(Stored dataset items)
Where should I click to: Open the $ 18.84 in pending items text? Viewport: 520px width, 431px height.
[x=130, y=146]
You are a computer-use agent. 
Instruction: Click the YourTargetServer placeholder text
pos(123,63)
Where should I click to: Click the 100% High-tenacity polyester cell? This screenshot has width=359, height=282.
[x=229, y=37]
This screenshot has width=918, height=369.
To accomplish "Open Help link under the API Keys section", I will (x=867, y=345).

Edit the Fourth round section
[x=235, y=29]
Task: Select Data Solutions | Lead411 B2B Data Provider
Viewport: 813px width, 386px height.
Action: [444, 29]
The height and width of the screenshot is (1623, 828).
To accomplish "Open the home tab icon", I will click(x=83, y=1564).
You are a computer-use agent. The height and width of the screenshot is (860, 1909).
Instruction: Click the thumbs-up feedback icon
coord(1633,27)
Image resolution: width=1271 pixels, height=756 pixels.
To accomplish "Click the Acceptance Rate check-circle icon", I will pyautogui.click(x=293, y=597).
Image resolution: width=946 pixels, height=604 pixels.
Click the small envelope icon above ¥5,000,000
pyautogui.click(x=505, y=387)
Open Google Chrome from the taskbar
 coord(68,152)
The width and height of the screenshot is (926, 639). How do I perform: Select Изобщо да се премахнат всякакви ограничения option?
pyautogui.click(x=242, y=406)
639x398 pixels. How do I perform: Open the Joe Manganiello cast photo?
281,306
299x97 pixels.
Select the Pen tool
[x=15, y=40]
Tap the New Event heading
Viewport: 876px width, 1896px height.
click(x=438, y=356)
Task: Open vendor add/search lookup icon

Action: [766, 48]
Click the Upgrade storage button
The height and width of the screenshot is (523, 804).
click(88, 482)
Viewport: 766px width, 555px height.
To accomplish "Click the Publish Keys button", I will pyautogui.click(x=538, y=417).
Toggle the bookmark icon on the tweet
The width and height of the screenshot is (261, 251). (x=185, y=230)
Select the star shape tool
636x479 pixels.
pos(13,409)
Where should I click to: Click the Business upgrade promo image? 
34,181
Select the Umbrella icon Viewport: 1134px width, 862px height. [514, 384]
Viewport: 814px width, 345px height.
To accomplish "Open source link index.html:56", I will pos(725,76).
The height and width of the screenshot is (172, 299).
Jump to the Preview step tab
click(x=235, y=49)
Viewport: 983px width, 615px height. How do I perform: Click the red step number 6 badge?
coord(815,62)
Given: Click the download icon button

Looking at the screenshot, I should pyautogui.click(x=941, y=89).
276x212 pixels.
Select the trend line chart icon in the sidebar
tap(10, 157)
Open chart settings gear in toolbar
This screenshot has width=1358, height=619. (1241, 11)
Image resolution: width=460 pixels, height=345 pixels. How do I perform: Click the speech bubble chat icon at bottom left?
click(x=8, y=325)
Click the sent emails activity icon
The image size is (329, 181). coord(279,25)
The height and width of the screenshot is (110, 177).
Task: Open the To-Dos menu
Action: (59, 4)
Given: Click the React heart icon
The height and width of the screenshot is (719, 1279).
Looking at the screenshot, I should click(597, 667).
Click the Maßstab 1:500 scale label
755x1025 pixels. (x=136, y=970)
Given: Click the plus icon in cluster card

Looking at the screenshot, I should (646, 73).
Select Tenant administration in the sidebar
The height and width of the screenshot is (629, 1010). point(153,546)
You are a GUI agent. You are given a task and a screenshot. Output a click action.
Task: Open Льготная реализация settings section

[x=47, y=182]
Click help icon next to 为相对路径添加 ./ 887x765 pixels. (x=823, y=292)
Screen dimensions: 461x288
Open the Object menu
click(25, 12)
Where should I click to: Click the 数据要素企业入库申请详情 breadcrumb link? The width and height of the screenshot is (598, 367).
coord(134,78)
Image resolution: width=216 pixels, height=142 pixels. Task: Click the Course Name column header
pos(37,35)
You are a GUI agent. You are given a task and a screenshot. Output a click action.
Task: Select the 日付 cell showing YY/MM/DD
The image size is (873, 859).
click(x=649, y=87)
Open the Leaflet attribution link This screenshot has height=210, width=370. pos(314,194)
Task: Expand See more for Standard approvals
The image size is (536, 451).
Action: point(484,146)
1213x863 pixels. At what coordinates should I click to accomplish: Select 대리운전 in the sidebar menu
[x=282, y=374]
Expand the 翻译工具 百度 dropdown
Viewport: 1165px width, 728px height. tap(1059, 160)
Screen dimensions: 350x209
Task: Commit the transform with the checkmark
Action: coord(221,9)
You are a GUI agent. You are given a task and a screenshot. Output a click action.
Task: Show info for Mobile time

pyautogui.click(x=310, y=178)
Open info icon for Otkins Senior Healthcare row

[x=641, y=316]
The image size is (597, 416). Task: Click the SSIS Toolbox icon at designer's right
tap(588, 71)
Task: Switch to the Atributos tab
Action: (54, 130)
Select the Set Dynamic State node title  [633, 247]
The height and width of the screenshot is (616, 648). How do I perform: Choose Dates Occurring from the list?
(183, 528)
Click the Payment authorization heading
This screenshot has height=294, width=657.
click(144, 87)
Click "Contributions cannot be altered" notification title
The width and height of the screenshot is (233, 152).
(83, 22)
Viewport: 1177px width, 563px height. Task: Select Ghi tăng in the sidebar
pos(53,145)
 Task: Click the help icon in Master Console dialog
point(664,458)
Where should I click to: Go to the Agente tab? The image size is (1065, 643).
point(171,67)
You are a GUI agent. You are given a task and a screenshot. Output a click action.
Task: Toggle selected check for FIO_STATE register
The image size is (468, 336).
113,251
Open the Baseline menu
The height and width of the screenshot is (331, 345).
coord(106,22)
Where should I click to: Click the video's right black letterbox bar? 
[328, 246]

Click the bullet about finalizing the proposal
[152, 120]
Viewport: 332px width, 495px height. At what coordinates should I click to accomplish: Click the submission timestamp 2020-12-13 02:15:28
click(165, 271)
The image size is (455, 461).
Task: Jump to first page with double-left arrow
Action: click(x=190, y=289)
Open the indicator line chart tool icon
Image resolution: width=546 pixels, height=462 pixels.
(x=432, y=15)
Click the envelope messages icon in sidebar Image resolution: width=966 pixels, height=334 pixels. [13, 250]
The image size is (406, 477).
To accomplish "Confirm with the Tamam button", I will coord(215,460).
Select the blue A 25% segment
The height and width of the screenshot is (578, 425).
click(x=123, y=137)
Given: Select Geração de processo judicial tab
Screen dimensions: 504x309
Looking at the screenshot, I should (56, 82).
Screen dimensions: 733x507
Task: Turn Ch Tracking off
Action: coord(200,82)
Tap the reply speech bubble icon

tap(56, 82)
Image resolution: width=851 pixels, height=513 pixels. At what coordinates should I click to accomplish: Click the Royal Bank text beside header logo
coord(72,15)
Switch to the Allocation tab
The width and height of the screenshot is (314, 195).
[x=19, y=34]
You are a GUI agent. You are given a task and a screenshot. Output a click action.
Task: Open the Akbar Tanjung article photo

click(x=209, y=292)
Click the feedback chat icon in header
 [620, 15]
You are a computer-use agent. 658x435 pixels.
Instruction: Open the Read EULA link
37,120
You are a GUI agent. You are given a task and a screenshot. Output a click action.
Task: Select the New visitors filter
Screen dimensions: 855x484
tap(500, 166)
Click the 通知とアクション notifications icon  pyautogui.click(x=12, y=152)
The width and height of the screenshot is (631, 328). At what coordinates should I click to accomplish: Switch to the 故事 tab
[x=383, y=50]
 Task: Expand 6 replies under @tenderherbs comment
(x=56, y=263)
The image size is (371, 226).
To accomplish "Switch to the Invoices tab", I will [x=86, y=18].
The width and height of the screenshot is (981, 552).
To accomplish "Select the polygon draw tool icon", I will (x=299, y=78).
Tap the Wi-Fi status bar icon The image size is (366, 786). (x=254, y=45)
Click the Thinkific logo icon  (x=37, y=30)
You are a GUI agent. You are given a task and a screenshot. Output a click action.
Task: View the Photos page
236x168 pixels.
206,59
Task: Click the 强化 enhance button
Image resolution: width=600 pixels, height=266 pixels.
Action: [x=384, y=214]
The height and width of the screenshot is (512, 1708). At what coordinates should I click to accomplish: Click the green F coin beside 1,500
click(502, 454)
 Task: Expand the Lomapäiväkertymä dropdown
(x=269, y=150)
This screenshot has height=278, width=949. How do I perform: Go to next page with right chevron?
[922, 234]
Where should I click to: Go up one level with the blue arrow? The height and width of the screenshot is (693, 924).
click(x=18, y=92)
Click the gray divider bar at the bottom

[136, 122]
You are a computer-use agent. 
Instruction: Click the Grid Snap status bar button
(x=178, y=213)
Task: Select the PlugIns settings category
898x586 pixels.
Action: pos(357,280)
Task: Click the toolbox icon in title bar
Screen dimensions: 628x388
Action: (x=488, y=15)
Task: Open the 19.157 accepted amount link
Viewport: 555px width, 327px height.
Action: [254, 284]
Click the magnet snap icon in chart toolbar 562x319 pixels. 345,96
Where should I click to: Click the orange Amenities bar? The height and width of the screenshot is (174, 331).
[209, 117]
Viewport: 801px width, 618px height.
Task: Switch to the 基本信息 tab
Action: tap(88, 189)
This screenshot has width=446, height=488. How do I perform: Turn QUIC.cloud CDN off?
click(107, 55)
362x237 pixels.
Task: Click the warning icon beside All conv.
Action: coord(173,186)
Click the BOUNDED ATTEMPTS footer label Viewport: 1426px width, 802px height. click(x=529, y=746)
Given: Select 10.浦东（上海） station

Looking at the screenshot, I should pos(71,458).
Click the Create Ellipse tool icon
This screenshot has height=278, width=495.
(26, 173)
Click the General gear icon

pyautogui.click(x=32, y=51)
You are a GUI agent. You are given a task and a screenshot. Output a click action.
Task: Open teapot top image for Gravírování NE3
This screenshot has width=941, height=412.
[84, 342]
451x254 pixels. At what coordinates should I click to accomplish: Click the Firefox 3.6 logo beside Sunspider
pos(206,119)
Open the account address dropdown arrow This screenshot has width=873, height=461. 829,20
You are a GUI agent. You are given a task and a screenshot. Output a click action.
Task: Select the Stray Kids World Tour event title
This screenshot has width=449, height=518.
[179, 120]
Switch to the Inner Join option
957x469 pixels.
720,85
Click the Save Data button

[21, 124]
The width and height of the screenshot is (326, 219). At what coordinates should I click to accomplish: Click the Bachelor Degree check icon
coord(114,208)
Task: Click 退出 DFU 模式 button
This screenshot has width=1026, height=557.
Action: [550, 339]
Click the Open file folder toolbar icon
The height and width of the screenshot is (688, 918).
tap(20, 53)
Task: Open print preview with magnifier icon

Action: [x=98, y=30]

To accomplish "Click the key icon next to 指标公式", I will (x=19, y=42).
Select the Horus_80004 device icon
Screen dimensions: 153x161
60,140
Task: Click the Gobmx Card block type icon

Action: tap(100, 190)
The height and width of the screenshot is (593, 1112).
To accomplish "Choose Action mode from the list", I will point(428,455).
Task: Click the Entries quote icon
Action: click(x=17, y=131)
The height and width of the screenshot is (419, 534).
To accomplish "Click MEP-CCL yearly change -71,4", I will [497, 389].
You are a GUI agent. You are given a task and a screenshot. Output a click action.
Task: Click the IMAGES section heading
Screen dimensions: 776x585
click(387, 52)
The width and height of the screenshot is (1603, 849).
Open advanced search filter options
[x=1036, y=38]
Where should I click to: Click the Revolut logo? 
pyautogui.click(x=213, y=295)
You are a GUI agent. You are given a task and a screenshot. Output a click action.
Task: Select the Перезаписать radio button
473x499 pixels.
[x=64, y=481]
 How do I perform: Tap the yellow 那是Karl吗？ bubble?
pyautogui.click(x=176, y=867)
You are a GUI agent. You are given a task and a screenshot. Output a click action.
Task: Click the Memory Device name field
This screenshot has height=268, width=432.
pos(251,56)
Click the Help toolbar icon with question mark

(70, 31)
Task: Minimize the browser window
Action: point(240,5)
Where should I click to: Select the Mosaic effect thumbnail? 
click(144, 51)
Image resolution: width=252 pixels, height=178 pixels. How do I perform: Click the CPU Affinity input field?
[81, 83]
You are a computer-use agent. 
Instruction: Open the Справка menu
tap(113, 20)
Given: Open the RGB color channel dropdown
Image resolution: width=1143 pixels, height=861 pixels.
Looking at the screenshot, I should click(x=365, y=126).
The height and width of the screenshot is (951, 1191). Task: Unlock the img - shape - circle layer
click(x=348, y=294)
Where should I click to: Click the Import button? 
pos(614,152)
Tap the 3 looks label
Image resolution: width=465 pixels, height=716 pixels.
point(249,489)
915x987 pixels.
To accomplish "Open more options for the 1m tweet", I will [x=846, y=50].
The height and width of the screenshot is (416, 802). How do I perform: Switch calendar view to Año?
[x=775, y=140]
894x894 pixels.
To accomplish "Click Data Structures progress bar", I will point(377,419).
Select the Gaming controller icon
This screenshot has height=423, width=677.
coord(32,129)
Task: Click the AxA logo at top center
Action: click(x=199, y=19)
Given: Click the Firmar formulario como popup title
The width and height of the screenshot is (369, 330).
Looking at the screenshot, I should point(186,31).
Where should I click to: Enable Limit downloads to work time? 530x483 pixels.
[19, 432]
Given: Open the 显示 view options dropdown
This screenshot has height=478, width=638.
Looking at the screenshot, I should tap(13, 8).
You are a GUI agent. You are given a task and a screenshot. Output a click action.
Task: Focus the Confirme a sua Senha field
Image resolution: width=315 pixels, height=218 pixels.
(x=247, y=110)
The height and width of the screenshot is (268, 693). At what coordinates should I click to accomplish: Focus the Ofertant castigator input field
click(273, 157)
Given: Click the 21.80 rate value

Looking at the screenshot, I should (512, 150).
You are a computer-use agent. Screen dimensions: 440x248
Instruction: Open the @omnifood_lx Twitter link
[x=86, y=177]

• [Task item]: Take every line from the data that contains the word "Keys".

• [Task solution]:
To accomplish "Open Help link under the API Keys section", I will (x=867, y=345).
To accomplish "Click the Publish Keys button", I will pyautogui.click(x=538, y=417).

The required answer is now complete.